Years later, in a London restaurant, Houseman learned that his former theatrical partner and best friend was due to stop in after his show, a much-praised West End version of ‘Moby Dick.”
|Orson Welles and John Houseman|
With those four burning braziers that Welles had once hurled at him fresh in memory, Houseman greeted the news with a excitement tempered by trepidation.
“I was tired, and had a hard day ahead of me, but an overwhelming compulsion kept me glued to my chair at the Caprice, making small talk with my wife while waiting for this meeting I so feared and desired,” Houseman recalled in his second book of memoirs, “Front and Center.”
Welles’ approach was heralded by an extrasensory impulse, Houseman claimed.
“A few minutes before one a faint but insistent blip on my private radar screen warned me that the Wonder Boy was approaching,” Houseman wrote. “Propelled by a potent mixture of nostalgia, curiosity and terror, I began to move toward the doorway in which I never for an instant doubted that Orson was about to appear.”
He did, and Houseman thought it an even bet whether Welles would throw his arms around him in an embrace or pummel him in an attack.
“Then came the moment when I knew Orson had become aware of me. With no change of expression on that big, round face, he separated himself from his party and started in my direction, so that we were now moving slowly and silently toward each other across the deserted floor like a pair of classic Western gunfighters approaching each other for the final shoot-out.”

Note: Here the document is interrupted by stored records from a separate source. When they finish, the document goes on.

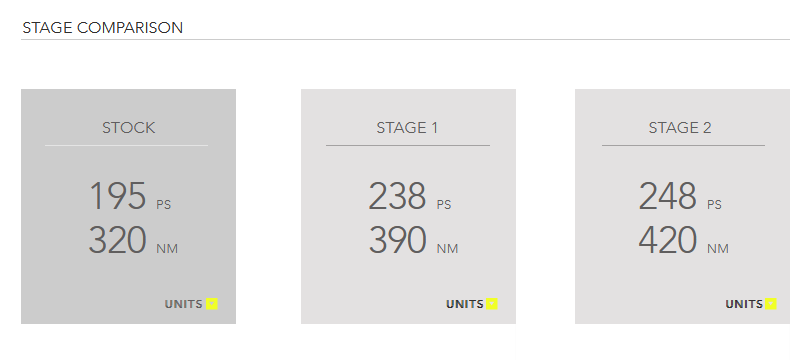
Task: Click the NM unit label beside 420
Action: (718, 249)
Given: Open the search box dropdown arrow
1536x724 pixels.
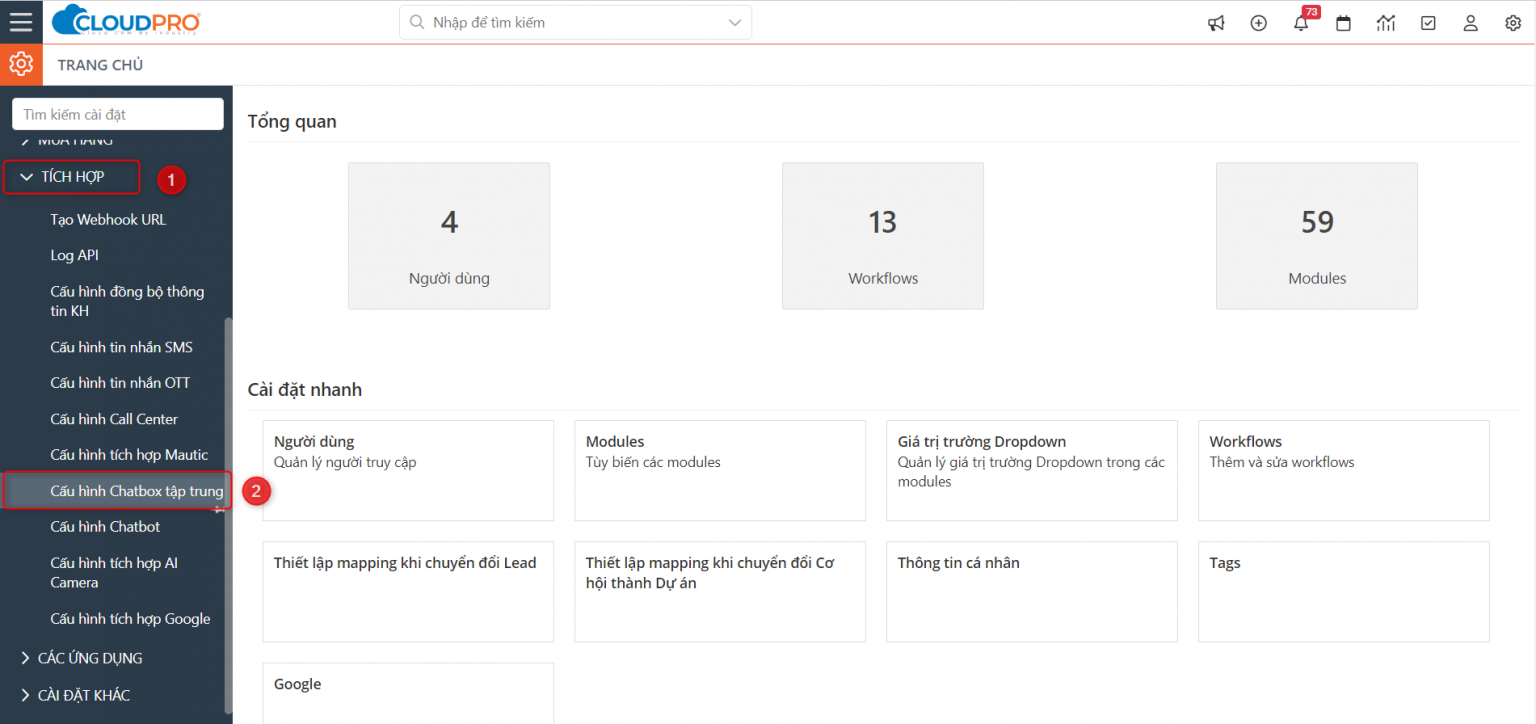Looking at the screenshot, I should (x=735, y=22).
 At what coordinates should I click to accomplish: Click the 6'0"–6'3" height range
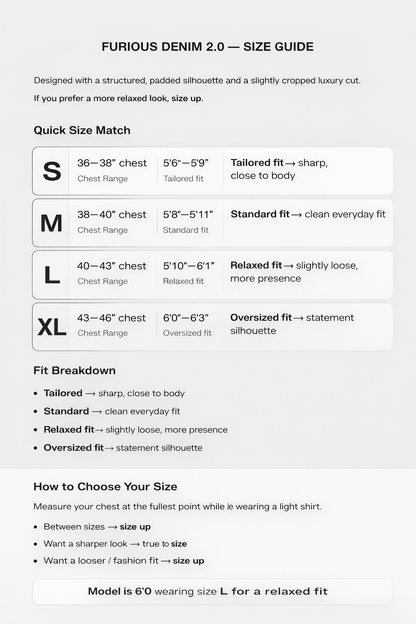(186, 318)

Welles bellowed, “Jacko! Jacko! Jacko!” and bear-hugged Houseman.
“(P)atrons of the Caprice were treated to surprising spectacle of two very large men, locked in a frantic, clumsy embrace, whirling slowly, like a giant top, around the dance floor,” Houseman said.
They sat and drank champagne and eagerly relived their numerous triumphs and disasters, from Harlem theatre to the War of the Worlds, recalling “the terrible fights and the absurd reconciliations.”

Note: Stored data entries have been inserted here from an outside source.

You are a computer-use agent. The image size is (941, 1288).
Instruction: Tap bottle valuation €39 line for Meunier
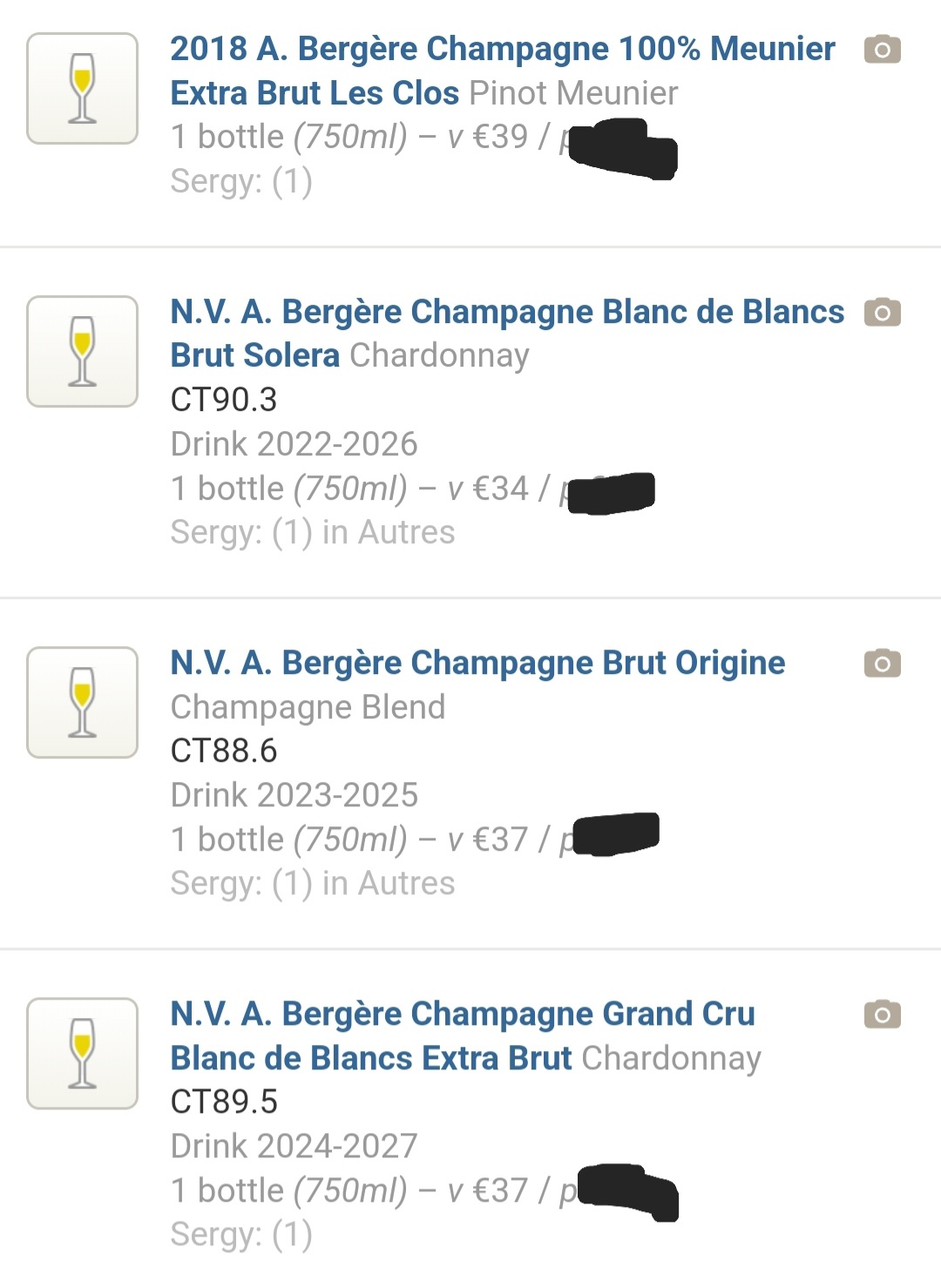pos(423,138)
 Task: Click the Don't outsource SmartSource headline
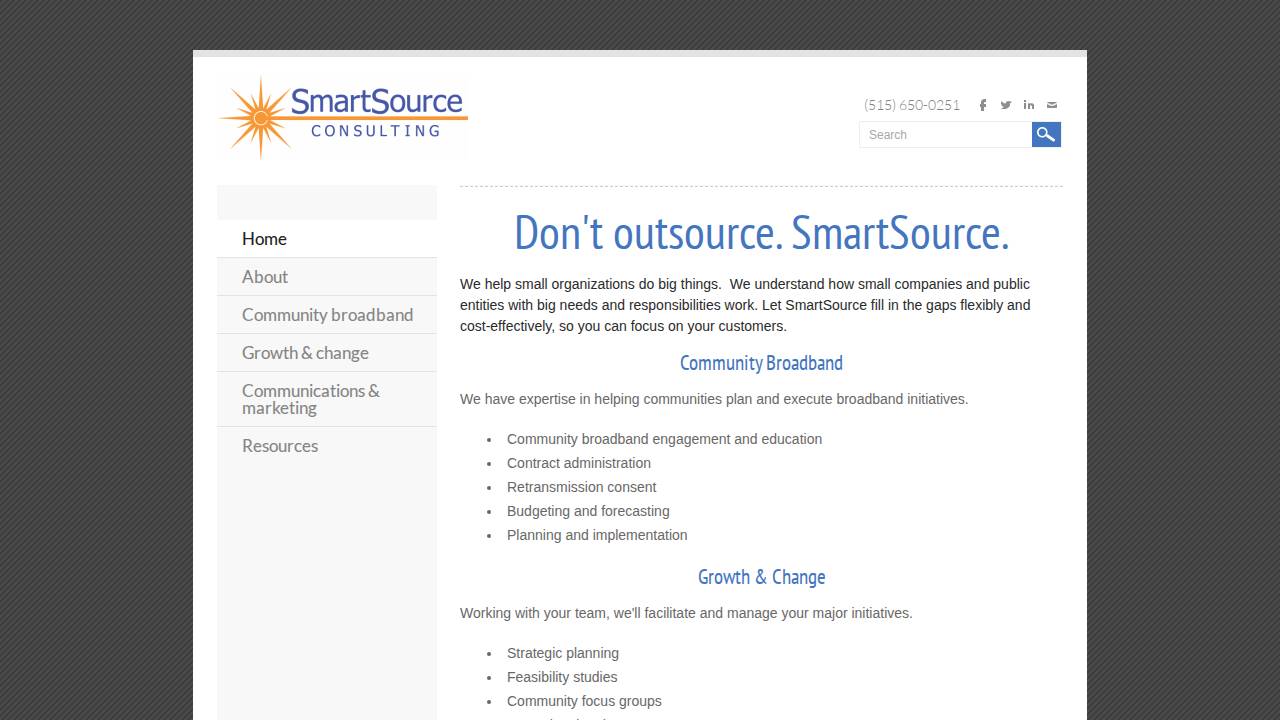coord(761,233)
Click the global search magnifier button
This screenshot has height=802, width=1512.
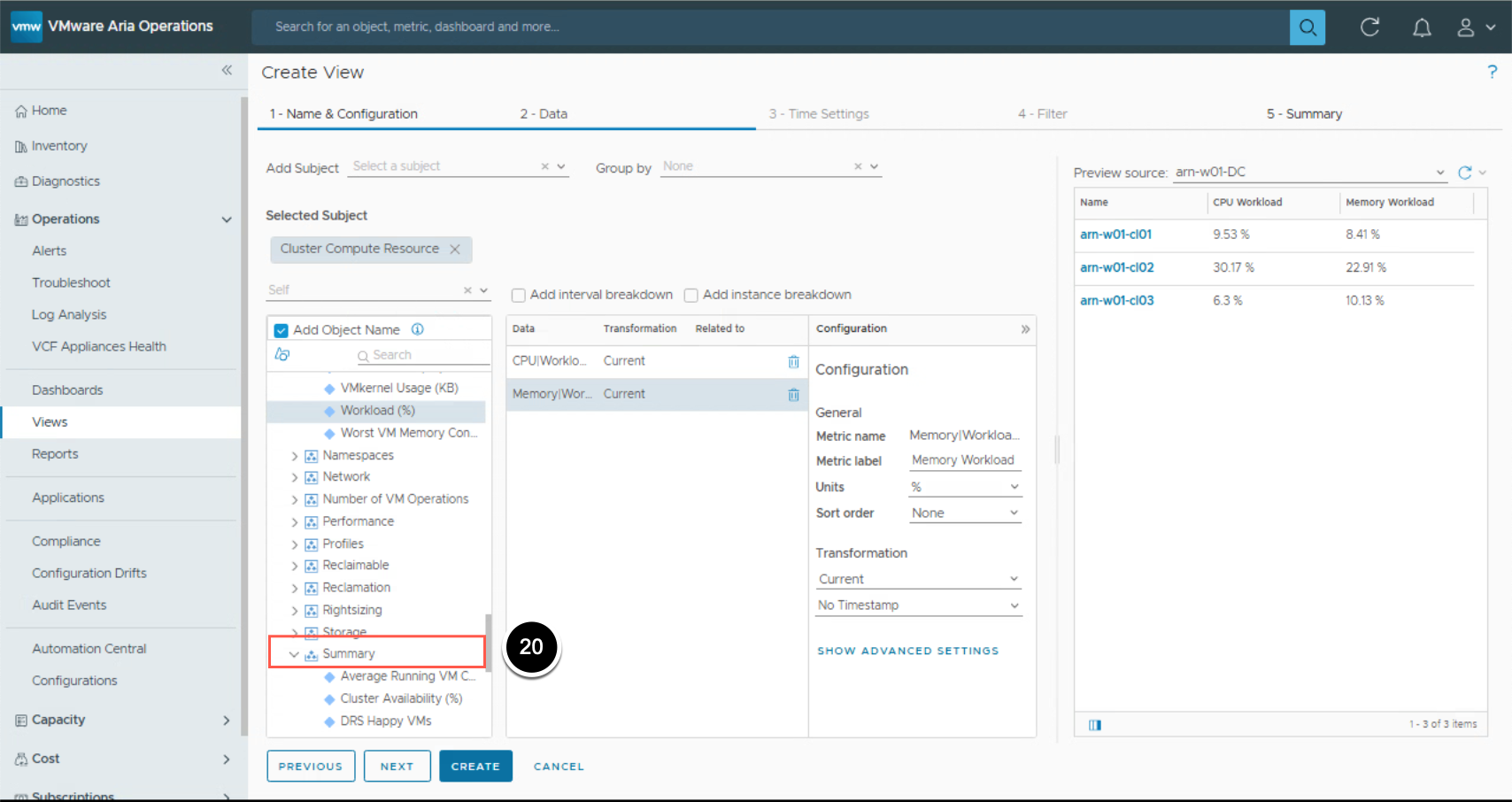[1307, 27]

Then, “out of carelessness or perversity,” Houseman made his fatal error. He mentioned that he wasn’t sure which night he could come to see Welles’ “Moby Dick” because he was waiting on tickets for Laurence Olivier’s “MacBeth,” which were really hard to get.
“I could have bitten off my tongue even as I said it,” Houseman recalled. “It was too late. The glasses on the table leapt and slammed as a huge fist crashed into the table. Orson was on his feet. His eyes were glazed and his face had the sweaty gray-whiteness of his great furies. Very quietly and intently, underlining each word as though addressing a child or half-wit, he said: ‘It is more difficult to get seats for Moby Dick than it is for Macbeth!’
“Then, before I could dispute his palpably false statement, his voice rose to a shout that reached every corner of the Caprice: ‘For 20 years, you son of a bitch, you’ve been trying to humiliate and destroy me! You’ve never stopped, have you? And you’re still at it!’”
As Houseman took his wife’s arm and headed for the door, Welles shouted that he’d better not show up at the theatre or he’d be thrown out.
“I never got to see Olivier’s ‘Macbeth,’” Houseman mused. “But I did see Welles’ ‘Moby Dick’ the next night, and I loved it. It had all the excitement and magic that were Welles’ special theatrical virtues. He did not throw me out, but he and I did not speak to each other again for close to 25 years.”